What does your church say about divorce and re-marriage, ben? I am not familiar with the Lutheran position on this.
 
What does your church say about divorce and re-marriage, ben? I am not familiar with the Lutheran position on this.
At the beginning of the thread, I put up a link to our rather long 50 page document on the subject.

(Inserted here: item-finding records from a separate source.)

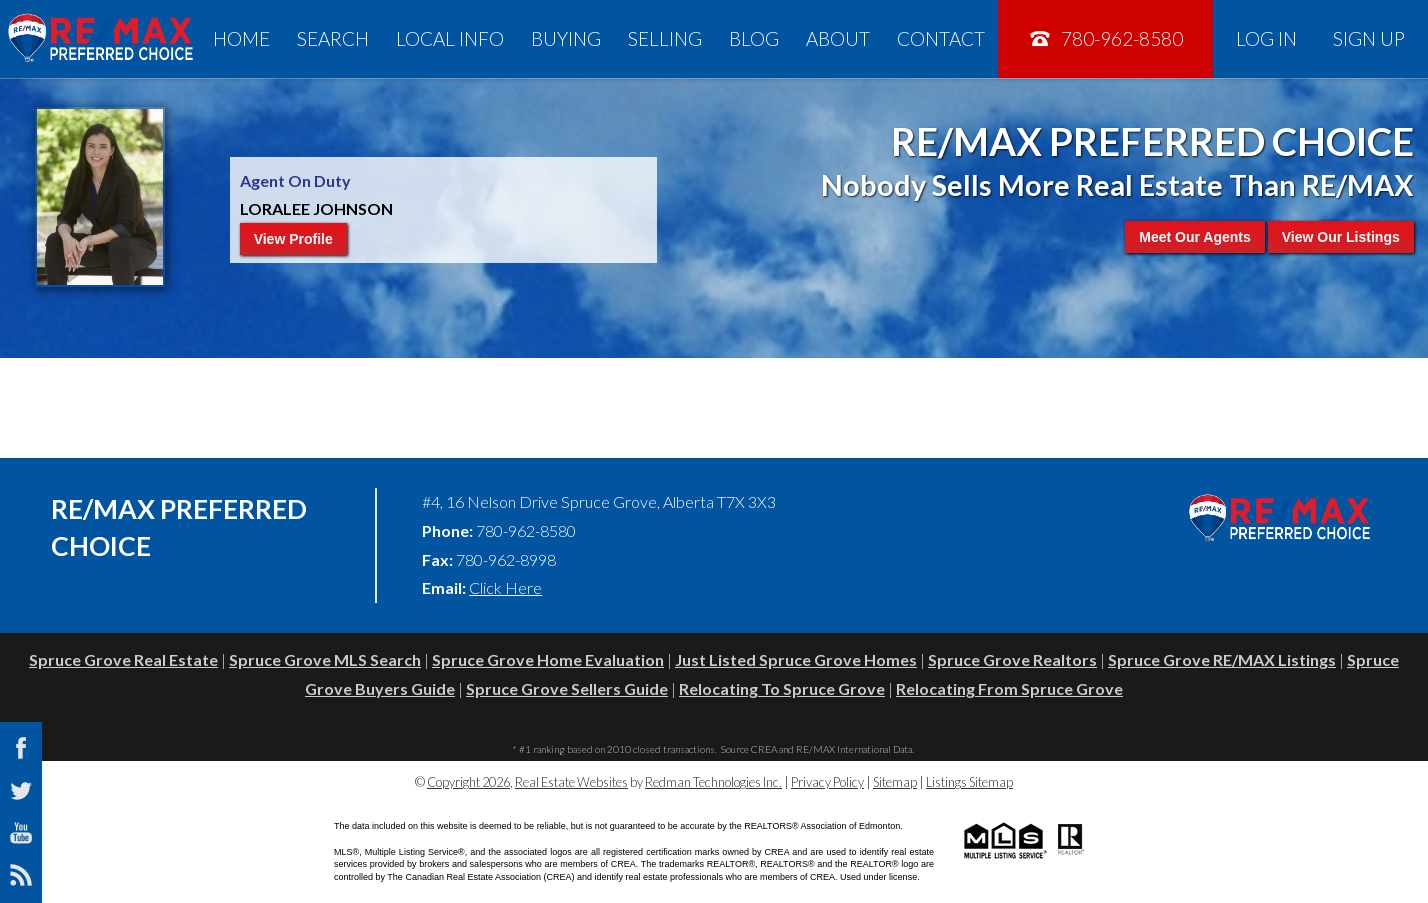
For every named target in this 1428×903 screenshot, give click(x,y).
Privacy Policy (827, 782)
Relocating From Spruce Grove (1009, 688)
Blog (754, 38)
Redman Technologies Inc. (713, 782)
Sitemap (895, 782)
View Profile (293, 239)
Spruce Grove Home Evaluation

But, If I had to distill it to a sentence "Somewhat like Orthodox with a strong practical measures to make it rare: pre-marriage counselling, lots of pastoral care, and enough Law so that people repent. " The big difference with Catholics I think is that we view divorce as a singular sin to be repented and forgiven, not as a potential beginning of continuous unrepentant un-chastity.
 
At the beginning of the thread, I put up a link to our rather long 50 page document on the subject.

But, If I had to distill it to a sentence "Somewhat like Orthodox with a strong practical measures to make it rare: pre-marriage counselling, lots of pastoral care, and enough Law so that people repent. " The big difference with Catholics I think is that we view divorce as a singular sin to be repented and forgiven, not as a potential beginning of continuous unrepentant un-chastity.
While I don’t have time to read the 50 page document, if you could distill the Lutheran position, how would you respond to this question: what, then, do Lutherans make of Jesus’ words in Matthew regarding divorce and re-marriage being adultery?